Tous les continents sont noirs. Noirs de silence, de souffrance, de soleil, d’amours défaits, de beauté sourde, de corps fracturés . C’est la peinture d'Evelyne Huet qui le dit.
Le réel n’est pas facile, ce qui ne nuit pas à sa beauté . Les corps sont des masques. L’inverse est vrai aussi. Nous sommes les frères, les soeurs de ceux-là qui se sont arrêtés devant les pinceaux, les hommes, les femmes plus souvent encore, pleurant sur leur silence . C’est ce qu’elle montre.

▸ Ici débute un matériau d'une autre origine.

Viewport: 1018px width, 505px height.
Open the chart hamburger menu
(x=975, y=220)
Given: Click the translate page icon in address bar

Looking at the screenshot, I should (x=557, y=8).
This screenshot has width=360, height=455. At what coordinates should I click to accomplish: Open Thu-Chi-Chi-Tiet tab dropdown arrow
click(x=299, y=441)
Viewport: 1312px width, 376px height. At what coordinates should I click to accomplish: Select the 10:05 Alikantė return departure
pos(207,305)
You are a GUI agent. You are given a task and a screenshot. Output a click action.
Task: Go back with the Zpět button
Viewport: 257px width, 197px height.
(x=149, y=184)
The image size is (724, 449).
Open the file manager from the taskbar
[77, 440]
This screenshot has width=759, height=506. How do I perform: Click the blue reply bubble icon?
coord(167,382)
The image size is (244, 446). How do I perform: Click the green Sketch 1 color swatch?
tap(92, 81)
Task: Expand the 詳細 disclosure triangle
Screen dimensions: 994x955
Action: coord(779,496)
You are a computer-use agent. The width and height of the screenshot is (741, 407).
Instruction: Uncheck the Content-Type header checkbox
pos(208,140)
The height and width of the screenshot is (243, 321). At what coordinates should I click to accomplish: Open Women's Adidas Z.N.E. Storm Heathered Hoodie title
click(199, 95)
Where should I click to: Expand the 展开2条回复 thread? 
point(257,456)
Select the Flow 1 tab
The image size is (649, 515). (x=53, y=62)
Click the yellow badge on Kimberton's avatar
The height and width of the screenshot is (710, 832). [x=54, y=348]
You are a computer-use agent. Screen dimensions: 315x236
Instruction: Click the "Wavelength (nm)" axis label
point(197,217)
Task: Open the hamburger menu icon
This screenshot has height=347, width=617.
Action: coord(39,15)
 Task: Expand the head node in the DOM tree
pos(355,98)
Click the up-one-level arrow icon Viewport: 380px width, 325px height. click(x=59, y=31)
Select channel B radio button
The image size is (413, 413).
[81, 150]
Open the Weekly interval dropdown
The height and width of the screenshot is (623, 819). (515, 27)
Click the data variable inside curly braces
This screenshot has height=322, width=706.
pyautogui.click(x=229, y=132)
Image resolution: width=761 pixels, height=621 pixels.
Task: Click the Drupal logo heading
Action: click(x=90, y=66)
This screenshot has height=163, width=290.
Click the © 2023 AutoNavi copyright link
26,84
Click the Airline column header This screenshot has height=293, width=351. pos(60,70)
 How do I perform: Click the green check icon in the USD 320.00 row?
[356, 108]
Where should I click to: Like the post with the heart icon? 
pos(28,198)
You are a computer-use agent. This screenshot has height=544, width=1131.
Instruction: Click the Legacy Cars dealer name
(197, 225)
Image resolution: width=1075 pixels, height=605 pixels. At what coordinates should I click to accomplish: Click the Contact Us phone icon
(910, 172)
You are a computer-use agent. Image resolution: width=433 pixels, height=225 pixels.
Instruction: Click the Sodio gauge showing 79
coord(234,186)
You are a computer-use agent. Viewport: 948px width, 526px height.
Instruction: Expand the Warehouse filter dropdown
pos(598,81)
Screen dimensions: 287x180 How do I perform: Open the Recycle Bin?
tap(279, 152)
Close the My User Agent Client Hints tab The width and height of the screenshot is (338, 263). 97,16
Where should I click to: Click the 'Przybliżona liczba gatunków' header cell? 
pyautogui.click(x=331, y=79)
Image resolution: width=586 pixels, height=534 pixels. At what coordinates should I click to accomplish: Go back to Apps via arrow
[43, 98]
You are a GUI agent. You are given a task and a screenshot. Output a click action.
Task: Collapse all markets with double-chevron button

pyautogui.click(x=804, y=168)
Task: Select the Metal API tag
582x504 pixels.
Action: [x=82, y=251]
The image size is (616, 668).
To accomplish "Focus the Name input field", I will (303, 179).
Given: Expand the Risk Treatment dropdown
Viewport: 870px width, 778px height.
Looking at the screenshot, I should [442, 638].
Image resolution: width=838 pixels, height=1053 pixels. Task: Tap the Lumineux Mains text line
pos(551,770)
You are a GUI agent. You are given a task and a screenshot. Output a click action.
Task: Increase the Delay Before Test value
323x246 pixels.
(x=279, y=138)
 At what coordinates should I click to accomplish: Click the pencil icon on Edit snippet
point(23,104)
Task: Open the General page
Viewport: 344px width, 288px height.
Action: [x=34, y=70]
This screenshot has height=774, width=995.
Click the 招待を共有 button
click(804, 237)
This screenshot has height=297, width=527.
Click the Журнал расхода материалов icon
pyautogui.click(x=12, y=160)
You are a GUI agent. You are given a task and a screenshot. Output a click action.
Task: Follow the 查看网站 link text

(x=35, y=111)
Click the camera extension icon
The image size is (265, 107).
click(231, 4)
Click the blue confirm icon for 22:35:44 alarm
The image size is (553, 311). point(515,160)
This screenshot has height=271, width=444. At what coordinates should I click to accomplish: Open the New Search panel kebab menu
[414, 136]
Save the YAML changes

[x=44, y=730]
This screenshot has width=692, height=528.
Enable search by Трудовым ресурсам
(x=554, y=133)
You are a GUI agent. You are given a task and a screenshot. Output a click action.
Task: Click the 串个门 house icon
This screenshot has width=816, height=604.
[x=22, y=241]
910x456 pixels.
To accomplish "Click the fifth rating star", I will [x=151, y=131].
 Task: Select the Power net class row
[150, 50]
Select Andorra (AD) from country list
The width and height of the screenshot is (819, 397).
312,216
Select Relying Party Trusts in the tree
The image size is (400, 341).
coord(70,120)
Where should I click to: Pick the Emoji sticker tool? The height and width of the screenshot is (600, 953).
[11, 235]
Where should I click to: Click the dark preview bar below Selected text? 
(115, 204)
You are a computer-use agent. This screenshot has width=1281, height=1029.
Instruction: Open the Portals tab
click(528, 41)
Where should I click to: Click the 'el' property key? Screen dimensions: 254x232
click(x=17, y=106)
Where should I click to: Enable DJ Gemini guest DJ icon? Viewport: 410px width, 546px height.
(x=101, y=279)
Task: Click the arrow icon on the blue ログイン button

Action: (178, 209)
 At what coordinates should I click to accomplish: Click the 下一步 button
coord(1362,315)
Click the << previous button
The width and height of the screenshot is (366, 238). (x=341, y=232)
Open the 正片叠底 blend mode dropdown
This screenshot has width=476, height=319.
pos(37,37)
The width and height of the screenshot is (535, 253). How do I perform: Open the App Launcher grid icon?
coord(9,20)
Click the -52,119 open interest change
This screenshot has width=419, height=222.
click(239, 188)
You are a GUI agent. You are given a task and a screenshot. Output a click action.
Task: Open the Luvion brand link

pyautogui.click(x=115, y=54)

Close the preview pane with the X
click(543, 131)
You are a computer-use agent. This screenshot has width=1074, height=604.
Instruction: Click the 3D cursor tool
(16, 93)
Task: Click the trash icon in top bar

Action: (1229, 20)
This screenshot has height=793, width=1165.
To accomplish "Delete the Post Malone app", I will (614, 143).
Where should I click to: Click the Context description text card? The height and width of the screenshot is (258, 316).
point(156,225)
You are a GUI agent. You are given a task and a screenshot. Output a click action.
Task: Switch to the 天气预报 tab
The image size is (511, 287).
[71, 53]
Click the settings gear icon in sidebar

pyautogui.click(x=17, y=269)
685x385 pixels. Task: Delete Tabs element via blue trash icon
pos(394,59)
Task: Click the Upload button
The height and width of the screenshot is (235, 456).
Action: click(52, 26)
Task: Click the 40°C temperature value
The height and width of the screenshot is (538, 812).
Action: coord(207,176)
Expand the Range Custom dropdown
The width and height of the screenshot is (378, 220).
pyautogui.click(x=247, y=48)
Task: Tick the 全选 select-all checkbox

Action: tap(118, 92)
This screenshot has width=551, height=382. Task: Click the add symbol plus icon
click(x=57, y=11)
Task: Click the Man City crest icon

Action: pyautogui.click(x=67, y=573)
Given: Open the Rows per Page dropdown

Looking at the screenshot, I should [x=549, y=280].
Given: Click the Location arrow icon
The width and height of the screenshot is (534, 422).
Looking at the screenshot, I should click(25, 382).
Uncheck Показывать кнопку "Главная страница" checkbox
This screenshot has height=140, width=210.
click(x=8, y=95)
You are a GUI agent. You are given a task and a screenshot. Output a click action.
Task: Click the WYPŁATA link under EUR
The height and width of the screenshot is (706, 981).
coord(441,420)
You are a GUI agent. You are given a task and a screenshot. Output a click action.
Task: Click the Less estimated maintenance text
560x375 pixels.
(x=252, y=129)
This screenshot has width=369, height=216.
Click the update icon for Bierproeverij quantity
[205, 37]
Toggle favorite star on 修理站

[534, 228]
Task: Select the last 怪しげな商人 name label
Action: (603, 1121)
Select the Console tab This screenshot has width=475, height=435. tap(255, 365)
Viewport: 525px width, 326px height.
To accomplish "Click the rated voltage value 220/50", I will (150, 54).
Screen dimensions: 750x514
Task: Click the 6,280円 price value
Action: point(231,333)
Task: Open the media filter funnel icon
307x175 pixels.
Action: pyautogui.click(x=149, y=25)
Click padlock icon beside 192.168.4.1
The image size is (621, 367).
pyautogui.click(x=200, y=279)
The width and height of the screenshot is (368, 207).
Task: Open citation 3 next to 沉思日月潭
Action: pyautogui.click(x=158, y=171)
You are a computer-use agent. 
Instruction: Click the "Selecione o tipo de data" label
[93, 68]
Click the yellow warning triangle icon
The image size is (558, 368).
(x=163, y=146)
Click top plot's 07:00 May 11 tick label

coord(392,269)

Simplifions : pas d’objet, pas de paysage, pas d’abstraction simple. Des visages, des visages encore, qui frontalement nous dévisagent. Une nature vivante , l’être de l’être . En ce sens, c’est une peinture ontologique, lévinassienne que la sienne, de sauvagerie glorieuse, mais articulée, réfléchissante.
Toutes les peintures sont peintes. Mais nous avons encore besoin de peintures , sur nos corps par exemple, nous protégeant, nous expliquant ce qui est, le trafic du temps, la peau douce, le choc des natures, les dieux lointains , le contemporain. Il nous faut des totems, des médiations colorées pour essayer d’être. C’est ce qu'elle fait.
La peinture n’est rien si. Si elle ne nous oblige pas au monde, à sa puissance pratique, à son affrontement nu, dont nous sortons évidemment vaincus, morts, mais ayant vécu, un peu. C’est ainsi. C’est Evelyne Huet qui l’affirme.